A decisão de 45 páginas ainda não foi publicada oficialmente porque passa por revisão de segurança. O conteúdo não sigiloso foi confirmado ao jornal norte-americano New York Times por advogados que leram o documento.
O tenente-coronel Michael Schrama, da Força Aérea dos EUA, concluiu que a acusação não demonstrou que as declarações foram voluntárias.

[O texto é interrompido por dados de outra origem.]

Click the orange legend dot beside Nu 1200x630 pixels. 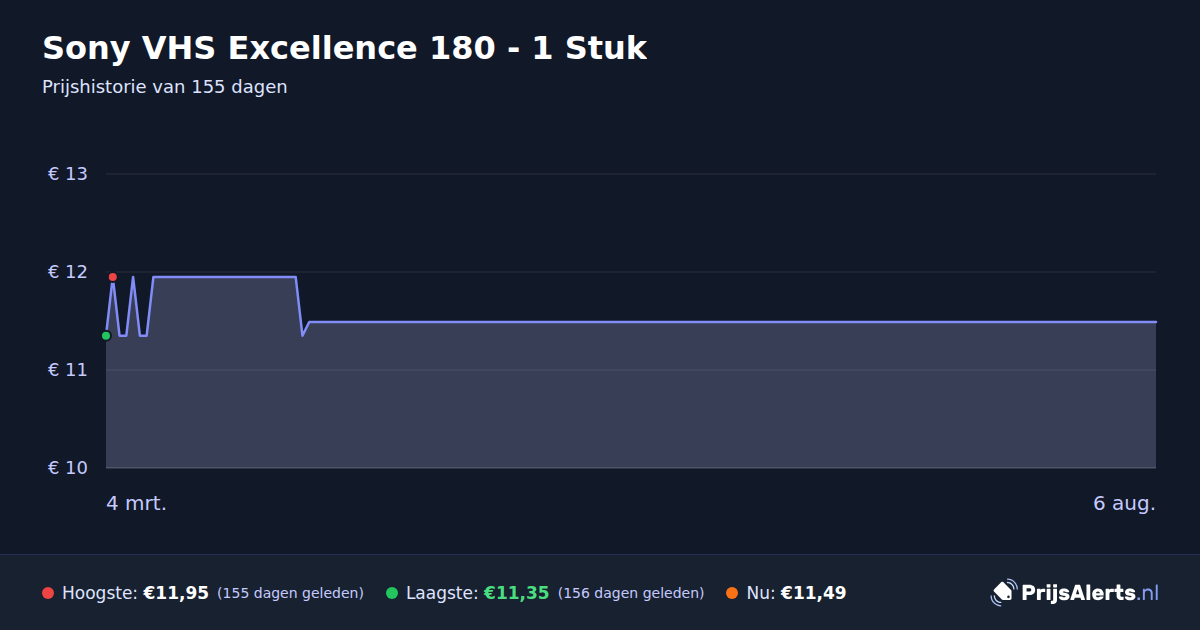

Segundo o jornal, o juiz citou a continuidade da coerção psicológica exercida pela CIA (Agência Central de Inteligência dos EUA).
Schrama também afirmou que os agentes do FBI deixaram de informar Mohammed expressamente sobre o direito de permanecer em silêncio, consultar um advogado e saber que suas declarações poderiam ser usadas no julgamento.
Mohammed foi capturado no Paquistão em 2003 e interrogado pela CIA em prisões secretas no exterior. Segundo o New York Times, ele foi submetido a tortura e permaneceu incomunicável até ser transferido para Guantánamo, em 2006.
A acusação não pretendia usar as declarações prestadas por Mohammed enquanto estava sob custódia da CIA.